Task goal
Copy out all of the rows below word for word.
--- START Records for processing ---
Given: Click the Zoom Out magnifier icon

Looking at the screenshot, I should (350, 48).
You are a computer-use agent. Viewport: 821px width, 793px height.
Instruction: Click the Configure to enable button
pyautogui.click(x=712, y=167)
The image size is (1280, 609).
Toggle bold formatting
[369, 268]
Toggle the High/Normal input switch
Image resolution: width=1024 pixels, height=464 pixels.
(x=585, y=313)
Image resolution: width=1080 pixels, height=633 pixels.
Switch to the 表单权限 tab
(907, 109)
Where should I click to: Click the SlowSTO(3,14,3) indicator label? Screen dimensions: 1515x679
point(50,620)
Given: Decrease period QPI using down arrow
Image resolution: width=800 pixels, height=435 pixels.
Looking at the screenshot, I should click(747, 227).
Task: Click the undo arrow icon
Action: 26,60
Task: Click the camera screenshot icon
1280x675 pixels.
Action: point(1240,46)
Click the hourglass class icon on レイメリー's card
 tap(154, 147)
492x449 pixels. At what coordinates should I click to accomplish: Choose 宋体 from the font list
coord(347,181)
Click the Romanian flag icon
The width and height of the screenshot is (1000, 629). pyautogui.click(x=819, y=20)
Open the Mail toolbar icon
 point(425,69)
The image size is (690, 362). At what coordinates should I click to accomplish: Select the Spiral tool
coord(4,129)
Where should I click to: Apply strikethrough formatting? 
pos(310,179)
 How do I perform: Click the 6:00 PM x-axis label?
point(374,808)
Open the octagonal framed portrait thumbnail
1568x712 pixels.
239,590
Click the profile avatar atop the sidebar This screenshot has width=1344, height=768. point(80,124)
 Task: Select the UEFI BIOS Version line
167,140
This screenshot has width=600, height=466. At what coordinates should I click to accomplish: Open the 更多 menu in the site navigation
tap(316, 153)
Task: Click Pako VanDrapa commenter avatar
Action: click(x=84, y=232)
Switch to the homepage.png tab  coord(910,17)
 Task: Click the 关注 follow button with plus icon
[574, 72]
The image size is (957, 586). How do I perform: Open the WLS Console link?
--- END Records for processing ---
Full output
Given: Click the Zoom Out magnifier icon

Looking at the screenshot, I should (350, 48).
You are a computer-use agent. Viewport: 821px width, 793px height.
Instruction: Click the Configure to enable button
pyautogui.click(x=712, y=167)
The image size is (1280, 609).
Toggle bold formatting
[369, 268]
Toggle the High/Normal input switch
Image resolution: width=1024 pixels, height=464 pixels.
(x=585, y=313)
Image resolution: width=1080 pixels, height=633 pixels.
Switch to the 表单权限 tab
(907, 109)
Where should I click to: Click the SlowSTO(3,14,3) indicator label? Screen dimensions: 1515x679
point(50,620)
Given: Decrease period QPI using down arrow
Image resolution: width=800 pixels, height=435 pixels.
Looking at the screenshot, I should click(747, 227).
Task: Click the undo arrow icon
Action: 26,60
Task: Click the camera screenshot icon
1280x675 pixels.
Action: point(1240,46)
Click the hourglass class icon on レイメリー's card
 tap(154, 147)
492x449 pixels. At what coordinates should I click to accomplish: Choose 宋体 from the font list
coord(347,181)
Click the Romanian flag icon
The width and height of the screenshot is (1000, 629). pyautogui.click(x=819, y=20)
Open the Mail toolbar icon
 point(425,69)
The image size is (690, 362). At what coordinates should I click to accomplish: Select the Spiral tool
coord(4,129)
Where should I click to: Apply strikethrough formatting? 
pos(310,179)
 How do I perform: Click the 6:00 PM x-axis label?
point(374,808)
Open the octagonal framed portrait thumbnail
1568x712 pixels.
239,590
Click the profile avatar atop the sidebar This screenshot has width=1344, height=768. point(80,124)
 Task: Select the UEFI BIOS Version line
167,140
This screenshot has width=600, height=466. At what coordinates should I click to accomplish: Open the 更多 menu in the site navigation
tap(316, 153)
Task: Click Pako VanDrapa commenter avatar
Action: click(x=84, y=232)
Switch to the homepage.png tab  coord(910,17)
 Task: Click the 关注 follow button with plus icon
[574, 72]
The image size is (957, 586). How do I perform: Open the WLS Console link?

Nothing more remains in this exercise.